„Siege sind durch nichts zu ersetzen“ (Ewald Lienen)

„Siege sind durch nichts zu ersetzen“ (Ewald Lienen)

Wir gehen jetzt alle mal ganz tief in unsere Gedächtnispaläste und graben ein paar Erinnerungen aus… Habt ihr jemals ein schönes, fußballerisch ansprechendes, wirklich ansehnliches Spiel des FCSP gegen Ingolstadt erlebt? Grabt gerne etwas tiefer… denkt scharf nach… Nein? Wirklich nicht?! Kann das sein? Immerhin haben wir bereits 14x gegeneinander gespielt und davon auch sieben Spiele gewonnen… und trotzdem kein schönes Spiel dabei? Woran kann das liegen? Weil Ingolstadt eines der unangenehmsten Teams ist, auf die man in der zweiten Liga treffen kann. Das ist nie schön. Es wird auch nie schön sein.

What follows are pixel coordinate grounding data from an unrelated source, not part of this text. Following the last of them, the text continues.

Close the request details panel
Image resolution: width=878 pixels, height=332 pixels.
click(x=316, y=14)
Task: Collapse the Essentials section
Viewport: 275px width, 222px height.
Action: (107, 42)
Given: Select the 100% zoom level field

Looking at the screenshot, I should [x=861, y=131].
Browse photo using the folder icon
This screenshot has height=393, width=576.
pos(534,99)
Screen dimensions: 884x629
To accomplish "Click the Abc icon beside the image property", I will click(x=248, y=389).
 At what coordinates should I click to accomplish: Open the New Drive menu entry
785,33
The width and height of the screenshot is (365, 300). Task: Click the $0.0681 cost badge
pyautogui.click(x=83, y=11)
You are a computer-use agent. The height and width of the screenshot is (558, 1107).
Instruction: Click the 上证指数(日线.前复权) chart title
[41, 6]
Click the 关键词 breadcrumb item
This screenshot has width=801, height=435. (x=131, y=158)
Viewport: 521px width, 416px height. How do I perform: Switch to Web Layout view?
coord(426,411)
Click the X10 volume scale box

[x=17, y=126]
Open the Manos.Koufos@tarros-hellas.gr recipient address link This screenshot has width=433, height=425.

Dieses Team ist z.B. nahezu jede Saison führend in der Foul-Statistik, Lewis Holtby hat mal, fast von Heulkrämpfen geplagt, davon berichtet was für eine eklige Truppe das ist. Bei solchen Gegnern kann es nur darum gehen, den Kampf der einen erwartet so gut wie möglich anzunehmen. Das ist uns am Samstag gelungen. Doch bevor wir uns mit diesem Spiel befassen, werfen wir einmal einen Blick in die Statistik: Der FCSP hat bereits 7x gegen Ingolstadt gewonnen. Einmal, nach einem Schwächeanfall des Linienrichters in der Vorsaison, als Heimspiel in Lübeck mit 2-0 (Boller sein dank). Dann noch einmal durch einen späten verwandelten Elfmeternachschuss von Kringe mit 2-1. Alle anderen Siege gegen Ingolstadt endeten wie noch gleich? Genau, mit 1-0. Genauer gesagt endeten inkl. Samstag die letzten drei Spiele so. Und schön war es nie. Wertvoller dafür umso mehr.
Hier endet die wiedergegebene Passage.